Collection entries
^^^^^^^^^^^^^^^^

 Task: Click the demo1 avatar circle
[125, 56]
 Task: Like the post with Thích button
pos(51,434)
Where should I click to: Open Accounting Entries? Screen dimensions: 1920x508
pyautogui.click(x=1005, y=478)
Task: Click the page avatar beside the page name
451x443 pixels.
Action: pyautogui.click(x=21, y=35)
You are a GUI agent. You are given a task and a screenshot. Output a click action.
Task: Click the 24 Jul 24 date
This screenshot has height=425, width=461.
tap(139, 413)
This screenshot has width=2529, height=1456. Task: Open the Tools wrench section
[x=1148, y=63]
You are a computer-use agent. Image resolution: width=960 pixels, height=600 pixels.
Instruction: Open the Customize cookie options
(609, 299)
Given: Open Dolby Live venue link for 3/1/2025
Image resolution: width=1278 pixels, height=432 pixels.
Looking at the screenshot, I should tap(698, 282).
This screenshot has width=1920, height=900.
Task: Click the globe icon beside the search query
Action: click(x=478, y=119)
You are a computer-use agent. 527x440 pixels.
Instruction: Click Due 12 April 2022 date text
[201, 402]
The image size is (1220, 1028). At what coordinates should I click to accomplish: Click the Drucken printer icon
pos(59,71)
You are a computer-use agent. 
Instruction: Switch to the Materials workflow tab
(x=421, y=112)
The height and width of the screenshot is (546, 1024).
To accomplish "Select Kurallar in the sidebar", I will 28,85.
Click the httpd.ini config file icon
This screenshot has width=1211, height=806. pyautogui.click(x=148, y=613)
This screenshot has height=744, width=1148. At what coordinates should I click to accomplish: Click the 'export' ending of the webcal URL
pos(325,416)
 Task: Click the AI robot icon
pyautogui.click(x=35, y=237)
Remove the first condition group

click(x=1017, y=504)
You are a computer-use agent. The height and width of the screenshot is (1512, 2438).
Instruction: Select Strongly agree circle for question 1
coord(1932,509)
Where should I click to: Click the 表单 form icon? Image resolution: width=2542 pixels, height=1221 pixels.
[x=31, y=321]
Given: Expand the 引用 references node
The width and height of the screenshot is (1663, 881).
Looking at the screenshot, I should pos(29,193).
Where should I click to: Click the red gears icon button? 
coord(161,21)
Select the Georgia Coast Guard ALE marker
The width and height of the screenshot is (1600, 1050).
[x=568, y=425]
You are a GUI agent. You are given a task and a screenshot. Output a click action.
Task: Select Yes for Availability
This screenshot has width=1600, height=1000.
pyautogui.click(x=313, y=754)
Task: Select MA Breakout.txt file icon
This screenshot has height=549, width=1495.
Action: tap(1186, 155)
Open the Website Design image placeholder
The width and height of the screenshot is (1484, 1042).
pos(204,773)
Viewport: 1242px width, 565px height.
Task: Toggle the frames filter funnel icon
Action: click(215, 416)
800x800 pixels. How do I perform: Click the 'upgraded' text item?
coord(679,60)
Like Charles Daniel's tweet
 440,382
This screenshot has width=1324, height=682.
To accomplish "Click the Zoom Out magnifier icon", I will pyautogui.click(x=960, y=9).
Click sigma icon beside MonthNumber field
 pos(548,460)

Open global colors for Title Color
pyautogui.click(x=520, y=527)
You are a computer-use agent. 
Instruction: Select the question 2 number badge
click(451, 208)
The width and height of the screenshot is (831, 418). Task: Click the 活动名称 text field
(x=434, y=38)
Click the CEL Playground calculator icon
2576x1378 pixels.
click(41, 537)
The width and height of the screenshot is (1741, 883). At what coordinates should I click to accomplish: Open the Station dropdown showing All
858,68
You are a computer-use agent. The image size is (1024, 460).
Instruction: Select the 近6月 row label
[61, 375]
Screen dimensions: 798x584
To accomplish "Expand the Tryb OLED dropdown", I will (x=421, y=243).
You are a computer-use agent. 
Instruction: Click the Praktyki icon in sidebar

^^^^^^^^^^^^^^^^

- **Request**
Reproduce everything from the line containing "Given: Open Dolby" down to the line containing "[x=568, y=425]", word for word and with both of those lines included.

- **Answer to the exercise**
Given: Open Dolby Live venue link for 3/1/2025
Image resolution: width=1278 pixels, height=432 pixels.
Looking at the screenshot, I should tap(698, 282).
This screenshot has width=1920, height=900.
Task: Click the globe icon beside the search query
Action: click(x=478, y=119)
You are a computer-use agent. 527x440 pixels.
Instruction: Click Due 12 April 2022 date text
[201, 402]
The image size is (1220, 1028). At what coordinates should I click to accomplish: Click the Drucken printer icon
pos(59,71)
You are a computer-use agent. 
Instruction: Switch to the Materials workflow tab
(x=421, y=112)
The height and width of the screenshot is (546, 1024).
To accomplish "Select Kurallar in the sidebar", I will 28,85.
Click the httpd.ini config file icon
This screenshot has width=1211, height=806. pyautogui.click(x=148, y=613)
This screenshot has height=744, width=1148. At what coordinates should I click to accomplish: Click the 'export' ending of the webcal URL
pos(325,416)
 Task: Click the AI robot icon
pyautogui.click(x=35, y=237)
Remove the first condition group

click(x=1017, y=504)
You are a computer-use agent. The height and width of the screenshot is (1512, 2438).
Instruction: Select Strongly agree circle for question 1
coord(1932,509)
Where should I click to: Click the 表单 form icon? Image resolution: width=2542 pixels, height=1221 pixels.
[x=31, y=321]
Given: Expand the 引用 references node
The width and height of the screenshot is (1663, 881).
Looking at the screenshot, I should pos(29,193).
Where should I click to: Click the red gears icon button? 
coord(161,21)
Select the Georgia Coast Guard ALE marker
The width and height of the screenshot is (1600, 1050).
[x=568, y=425]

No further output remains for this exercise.